Johnson Faces Tough Return to U.K. Parliament Amid Tax Fight
(Bloomberg) -- U.K. Prime Minister Boris Johnson returns to Parliament to face a backlash from members of his Conservative Party over reports he is planning a manifesto-breaking tax hike on British workers to pay for social care.
Tory lawmakers and former ministers are warning that the premier risks losing voters if he goes ahead with a 10 billion-pound ($14 billion) increase in national insurance, something the 2019 election manifesto pledged not to do.
Jacob Rees-Mogg, the leader of the House of Commons, used a newspaper column to remind readers that former U.S. President George H.W. Bush paid a heavy political price for breaking his “read my lips, no new taxes” pledge in 1988. Opposition Labour Leader Keir Starmer told the Daily Mirror on Monday that his party opposes using national insurance to fund social care.

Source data
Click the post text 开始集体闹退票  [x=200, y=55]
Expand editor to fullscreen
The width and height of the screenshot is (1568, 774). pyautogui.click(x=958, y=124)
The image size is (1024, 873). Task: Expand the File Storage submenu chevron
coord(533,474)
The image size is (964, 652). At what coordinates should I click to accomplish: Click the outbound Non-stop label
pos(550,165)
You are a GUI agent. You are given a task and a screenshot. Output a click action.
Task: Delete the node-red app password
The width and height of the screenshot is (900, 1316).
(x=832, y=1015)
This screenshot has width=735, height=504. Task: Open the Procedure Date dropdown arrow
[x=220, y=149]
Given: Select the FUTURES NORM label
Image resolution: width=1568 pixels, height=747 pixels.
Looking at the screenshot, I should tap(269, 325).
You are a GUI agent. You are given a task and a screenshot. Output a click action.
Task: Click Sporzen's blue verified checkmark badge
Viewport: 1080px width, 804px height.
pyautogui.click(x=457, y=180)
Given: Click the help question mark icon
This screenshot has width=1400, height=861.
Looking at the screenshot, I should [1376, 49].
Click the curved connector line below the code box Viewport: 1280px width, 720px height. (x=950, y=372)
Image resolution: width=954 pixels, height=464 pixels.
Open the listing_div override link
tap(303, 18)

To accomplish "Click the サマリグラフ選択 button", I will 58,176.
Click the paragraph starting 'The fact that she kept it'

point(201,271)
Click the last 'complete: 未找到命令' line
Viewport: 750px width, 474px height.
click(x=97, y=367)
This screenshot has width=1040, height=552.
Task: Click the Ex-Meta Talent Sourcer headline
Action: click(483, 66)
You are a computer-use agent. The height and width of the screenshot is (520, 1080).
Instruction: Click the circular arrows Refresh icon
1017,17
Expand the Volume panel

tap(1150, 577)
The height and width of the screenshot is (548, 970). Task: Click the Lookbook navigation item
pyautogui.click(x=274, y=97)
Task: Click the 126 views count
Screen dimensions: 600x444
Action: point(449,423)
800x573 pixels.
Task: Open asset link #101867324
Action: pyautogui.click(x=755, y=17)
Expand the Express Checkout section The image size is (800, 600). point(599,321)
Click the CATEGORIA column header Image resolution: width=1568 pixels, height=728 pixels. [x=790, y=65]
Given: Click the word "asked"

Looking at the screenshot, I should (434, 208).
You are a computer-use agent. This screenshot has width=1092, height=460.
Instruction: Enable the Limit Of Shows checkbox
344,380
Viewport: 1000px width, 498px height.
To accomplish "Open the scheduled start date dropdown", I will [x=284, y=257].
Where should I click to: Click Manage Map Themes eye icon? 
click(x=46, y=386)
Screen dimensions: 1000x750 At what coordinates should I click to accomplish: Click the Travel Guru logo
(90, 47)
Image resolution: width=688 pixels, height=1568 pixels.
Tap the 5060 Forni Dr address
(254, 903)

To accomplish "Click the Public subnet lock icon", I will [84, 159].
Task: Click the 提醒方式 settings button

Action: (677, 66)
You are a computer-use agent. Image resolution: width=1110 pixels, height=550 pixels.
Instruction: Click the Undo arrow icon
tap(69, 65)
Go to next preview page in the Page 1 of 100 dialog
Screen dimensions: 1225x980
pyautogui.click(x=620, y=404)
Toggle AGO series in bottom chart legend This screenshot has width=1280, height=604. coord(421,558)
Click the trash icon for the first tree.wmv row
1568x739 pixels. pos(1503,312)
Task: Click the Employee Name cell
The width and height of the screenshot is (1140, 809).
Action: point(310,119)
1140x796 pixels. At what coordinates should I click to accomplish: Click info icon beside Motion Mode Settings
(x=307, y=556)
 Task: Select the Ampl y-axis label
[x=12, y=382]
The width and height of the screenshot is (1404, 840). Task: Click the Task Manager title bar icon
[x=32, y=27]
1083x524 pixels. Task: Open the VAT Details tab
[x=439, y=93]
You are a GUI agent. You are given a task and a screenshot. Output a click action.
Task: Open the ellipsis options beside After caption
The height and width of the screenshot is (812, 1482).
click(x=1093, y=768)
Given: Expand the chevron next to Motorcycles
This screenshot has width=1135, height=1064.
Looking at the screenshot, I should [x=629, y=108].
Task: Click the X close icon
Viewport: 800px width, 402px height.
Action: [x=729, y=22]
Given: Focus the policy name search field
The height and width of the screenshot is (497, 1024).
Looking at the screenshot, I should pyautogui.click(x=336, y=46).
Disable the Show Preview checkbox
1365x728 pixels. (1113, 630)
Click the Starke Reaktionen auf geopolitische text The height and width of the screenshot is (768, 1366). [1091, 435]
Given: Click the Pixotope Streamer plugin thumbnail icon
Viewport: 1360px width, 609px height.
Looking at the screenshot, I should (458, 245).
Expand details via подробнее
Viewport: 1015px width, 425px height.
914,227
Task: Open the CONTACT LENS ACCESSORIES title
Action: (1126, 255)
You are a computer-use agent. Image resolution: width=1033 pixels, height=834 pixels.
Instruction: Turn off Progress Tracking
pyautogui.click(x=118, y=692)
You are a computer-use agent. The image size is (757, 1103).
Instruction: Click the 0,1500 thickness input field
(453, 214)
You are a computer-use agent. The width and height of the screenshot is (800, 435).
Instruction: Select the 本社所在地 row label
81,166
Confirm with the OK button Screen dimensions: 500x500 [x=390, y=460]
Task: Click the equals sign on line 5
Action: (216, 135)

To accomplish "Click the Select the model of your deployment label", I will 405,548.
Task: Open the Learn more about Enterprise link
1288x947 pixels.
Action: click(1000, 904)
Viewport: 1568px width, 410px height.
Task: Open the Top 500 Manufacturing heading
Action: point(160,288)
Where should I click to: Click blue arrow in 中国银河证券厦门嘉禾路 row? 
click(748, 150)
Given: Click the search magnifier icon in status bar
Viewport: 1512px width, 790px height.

What this exercise asks:
1. Please reproduce the stretch of the article about Johnson's tax fight from "Tory lawmakers and" through "fund social care.".
2. According to the article about Johnson's tax fight, why is Johnson facing a backlash from members of his own party?
3. In the article about Johnson's tax fight, how large is the reported national insurance increase?
The material plays no part in this work.

Answer set:
1.
Tory lawmakers and former ministers are warning that the premier risks losing voters if he goes ahead with a 10 billion-pound ($14 billion) increase in national insurance, something the 2019 election manifesto pledged not to do.
Jacob Rees-Mogg, the leader of the House of Commons, used a newspaper column to remind readers that former U.S. President George H.W. Bush paid a heavy political price for breaking his “read my lips, no new taxes” pledge in 1988. Opposition Labour Leader Keir Starmer told the Daily Mirror on Monday that his party opposes using national insurance to fund social care.

2. He faces a backlash because of reports that he plans to raise national insurance on British workers to pay for social care. That would break a pledge in the 2019 election manifesto, and Tory lawmakers and former ministers warn that it could cost him voters.

3. 10 billion pounds ($14 billion).